Kaufbeuren kämpft mit Wohnungsmangel trotz Hunderter Leerstände
Eine neue Studie offenbart einen gravierenden Wohnungsmangel in Kaufbeuren. Wie das Pestel-Institut berichtet, fehlen mindestens 800 Wohnungen – obwohl Hunderte von Wohnungen leer stehen. Experten warnen, dass der Wohnungsbau viel zu langsam voranschreitet, um die Nachfrage zu decken.
Die aktuelle Analyse des Wohnungsmarkts durch das Pestel-Institut zeigt ein wachsendes Problem in Kaufbeuren auf.
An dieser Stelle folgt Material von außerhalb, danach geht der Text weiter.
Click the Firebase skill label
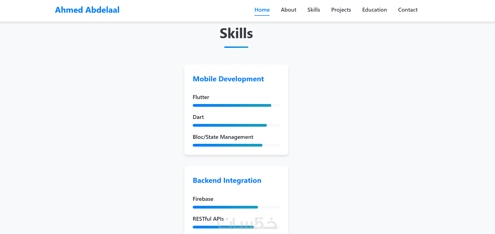This screenshot has width=495, height=234. coord(203,199)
Dem Bericht zufolge mangelt es der Stadt an etwa 800 Wohnungen, um die Bevölkerung angemessen unterzubringen. Gleichzeitig stehen 420 Wohnungen seit über einem Jahr leer.
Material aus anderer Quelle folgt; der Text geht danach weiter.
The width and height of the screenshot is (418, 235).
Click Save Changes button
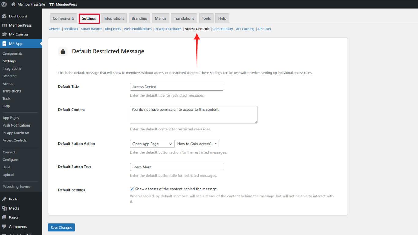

Matthias Günther, Chefökonom des Instituts, kritisierte das Tempo beim Neubau scharf. Die Bautätigkeit bewege sich "im Schneckentempo", so seine Einschätzung. Um mit der Nachfrage Schritt zu halten, müsste Kaufbeuren jährlich rund 180 neue Wohneinheiten schaffen.
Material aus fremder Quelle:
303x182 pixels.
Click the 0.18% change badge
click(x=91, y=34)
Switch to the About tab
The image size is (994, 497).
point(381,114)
Die Stadtverwaltung widersprach den Ergebnissen der Studie. Beamte argumentieren, dass die Untersuchung die jüngsten Bemühungen der Kommune nicht korrekt abbildet. Konkrete Daten zu fertiggestellten Wohnungen seit 2020 wurden jedoch nicht vorgelegt, um einen Vergleich zu ermöglichen.
Der Bericht unterstreicht die Diskrepanz zwischen Angebot und Nachfrage auf dem Kaufbeurer Wohnungsmarkt. Während Hunderte von Wohnungen ungenutzt bleiben, verschärft sich der Mangel an verfügbarem Wohnraum. Die Forderungen nach einem beschleunigten Bauvorhaben oder der Beseitigung von Hindernissen bei der Vermietung bestehender Leerstände werden immer lauter.